"""
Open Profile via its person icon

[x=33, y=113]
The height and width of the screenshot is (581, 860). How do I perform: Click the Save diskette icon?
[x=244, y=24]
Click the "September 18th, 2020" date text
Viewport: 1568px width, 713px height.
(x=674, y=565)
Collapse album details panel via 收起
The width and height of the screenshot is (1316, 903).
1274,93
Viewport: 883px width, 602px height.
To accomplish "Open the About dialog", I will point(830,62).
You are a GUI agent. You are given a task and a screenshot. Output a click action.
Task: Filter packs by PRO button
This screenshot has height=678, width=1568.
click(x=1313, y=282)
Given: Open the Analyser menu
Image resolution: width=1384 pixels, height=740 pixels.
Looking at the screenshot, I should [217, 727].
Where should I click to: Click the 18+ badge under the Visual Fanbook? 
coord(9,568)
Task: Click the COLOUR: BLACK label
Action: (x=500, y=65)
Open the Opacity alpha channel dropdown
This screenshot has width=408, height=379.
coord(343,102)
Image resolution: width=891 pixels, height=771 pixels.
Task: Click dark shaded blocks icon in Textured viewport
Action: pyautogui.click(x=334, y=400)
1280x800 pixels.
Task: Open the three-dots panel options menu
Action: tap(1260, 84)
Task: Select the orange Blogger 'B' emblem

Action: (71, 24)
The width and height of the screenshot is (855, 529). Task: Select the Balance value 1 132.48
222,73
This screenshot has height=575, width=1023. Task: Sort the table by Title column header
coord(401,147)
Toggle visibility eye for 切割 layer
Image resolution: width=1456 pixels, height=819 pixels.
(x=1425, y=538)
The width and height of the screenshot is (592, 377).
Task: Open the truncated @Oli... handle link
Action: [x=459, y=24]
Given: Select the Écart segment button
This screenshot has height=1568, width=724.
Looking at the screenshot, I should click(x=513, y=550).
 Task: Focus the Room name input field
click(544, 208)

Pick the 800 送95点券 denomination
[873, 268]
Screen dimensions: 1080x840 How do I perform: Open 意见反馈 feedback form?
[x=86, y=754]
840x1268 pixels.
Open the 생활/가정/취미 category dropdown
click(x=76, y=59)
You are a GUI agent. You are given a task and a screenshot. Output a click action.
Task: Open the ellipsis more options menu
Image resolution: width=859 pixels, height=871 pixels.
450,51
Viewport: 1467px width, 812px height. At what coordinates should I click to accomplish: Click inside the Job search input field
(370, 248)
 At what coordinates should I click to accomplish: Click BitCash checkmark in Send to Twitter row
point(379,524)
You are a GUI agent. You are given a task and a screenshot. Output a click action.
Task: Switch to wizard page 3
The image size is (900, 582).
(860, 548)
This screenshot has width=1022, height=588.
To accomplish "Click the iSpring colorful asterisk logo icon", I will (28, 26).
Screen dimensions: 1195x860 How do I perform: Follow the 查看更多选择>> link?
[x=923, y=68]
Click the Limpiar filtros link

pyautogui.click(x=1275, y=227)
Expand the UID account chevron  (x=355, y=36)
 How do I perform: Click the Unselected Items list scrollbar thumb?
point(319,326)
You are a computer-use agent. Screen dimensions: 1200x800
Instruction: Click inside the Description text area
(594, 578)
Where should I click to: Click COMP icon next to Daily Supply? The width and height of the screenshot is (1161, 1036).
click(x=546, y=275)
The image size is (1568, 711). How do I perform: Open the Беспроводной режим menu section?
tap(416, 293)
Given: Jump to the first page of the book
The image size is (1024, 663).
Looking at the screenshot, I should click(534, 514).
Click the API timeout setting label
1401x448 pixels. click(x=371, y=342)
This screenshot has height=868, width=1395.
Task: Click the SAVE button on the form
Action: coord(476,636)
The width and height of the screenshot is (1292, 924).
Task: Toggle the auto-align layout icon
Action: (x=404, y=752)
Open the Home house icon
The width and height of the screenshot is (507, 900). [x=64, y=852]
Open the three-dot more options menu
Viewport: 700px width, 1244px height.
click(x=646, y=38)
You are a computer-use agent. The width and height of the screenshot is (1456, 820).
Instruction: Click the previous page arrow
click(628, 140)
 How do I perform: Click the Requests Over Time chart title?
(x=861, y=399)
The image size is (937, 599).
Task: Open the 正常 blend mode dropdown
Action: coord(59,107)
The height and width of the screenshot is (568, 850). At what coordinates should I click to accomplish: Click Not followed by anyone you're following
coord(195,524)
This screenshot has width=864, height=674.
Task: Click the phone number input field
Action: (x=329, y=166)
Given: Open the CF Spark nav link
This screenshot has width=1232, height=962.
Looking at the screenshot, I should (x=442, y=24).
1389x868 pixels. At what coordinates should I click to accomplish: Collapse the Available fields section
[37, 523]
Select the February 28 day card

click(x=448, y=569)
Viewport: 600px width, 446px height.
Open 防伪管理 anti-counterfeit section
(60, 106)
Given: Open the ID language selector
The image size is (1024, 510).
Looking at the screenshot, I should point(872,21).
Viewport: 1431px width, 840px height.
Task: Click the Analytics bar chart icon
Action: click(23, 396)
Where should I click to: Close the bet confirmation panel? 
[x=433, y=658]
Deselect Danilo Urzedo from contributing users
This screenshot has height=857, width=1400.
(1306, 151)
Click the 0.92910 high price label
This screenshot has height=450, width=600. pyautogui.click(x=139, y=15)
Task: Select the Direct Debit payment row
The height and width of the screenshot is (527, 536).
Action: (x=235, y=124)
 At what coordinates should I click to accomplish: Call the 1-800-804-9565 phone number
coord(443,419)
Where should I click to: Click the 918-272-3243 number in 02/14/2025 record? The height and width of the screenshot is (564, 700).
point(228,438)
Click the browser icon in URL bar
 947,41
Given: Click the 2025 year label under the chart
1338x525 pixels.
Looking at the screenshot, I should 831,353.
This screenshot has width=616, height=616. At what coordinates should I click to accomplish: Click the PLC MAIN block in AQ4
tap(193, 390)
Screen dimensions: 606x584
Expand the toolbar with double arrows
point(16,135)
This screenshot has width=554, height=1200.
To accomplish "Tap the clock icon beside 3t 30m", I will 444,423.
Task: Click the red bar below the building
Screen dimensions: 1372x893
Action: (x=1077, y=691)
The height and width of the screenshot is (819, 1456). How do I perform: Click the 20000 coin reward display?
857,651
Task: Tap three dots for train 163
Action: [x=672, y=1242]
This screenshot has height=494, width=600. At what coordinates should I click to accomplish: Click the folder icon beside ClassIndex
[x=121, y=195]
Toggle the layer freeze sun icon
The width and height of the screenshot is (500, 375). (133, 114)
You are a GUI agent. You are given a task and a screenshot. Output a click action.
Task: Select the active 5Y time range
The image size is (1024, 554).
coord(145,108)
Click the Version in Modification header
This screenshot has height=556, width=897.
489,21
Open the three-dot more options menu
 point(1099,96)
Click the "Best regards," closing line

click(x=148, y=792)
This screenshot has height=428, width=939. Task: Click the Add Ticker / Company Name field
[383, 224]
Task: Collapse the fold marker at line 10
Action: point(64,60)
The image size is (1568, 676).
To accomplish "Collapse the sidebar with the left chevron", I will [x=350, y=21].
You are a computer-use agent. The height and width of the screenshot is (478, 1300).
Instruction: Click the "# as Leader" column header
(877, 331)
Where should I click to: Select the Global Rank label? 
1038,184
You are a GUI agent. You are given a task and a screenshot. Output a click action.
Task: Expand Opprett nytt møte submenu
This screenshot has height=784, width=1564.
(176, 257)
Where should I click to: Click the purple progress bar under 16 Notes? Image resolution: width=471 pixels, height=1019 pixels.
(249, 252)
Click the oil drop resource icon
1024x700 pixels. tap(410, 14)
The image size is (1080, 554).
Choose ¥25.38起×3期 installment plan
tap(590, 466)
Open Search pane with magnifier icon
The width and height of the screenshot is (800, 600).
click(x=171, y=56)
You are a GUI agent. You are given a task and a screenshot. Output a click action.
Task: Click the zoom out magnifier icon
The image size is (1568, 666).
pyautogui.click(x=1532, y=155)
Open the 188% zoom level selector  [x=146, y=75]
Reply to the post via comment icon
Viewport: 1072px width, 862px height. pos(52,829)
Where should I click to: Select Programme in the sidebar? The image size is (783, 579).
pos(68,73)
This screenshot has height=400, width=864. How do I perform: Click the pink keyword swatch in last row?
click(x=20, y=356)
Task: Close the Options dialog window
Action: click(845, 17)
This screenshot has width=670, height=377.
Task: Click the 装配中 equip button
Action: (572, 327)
"""
_What is being asked_
Reproduce each line of the material in which the string "computer" occurs.

_Answer to this task_
You are a computer-use agent. Screen dimensions: 1200x800
You are a computer-use agent. The width and height of the screenshot is (1456, 820).
You are a computer-use agent. The height and width of the screenshot is (478, 1300).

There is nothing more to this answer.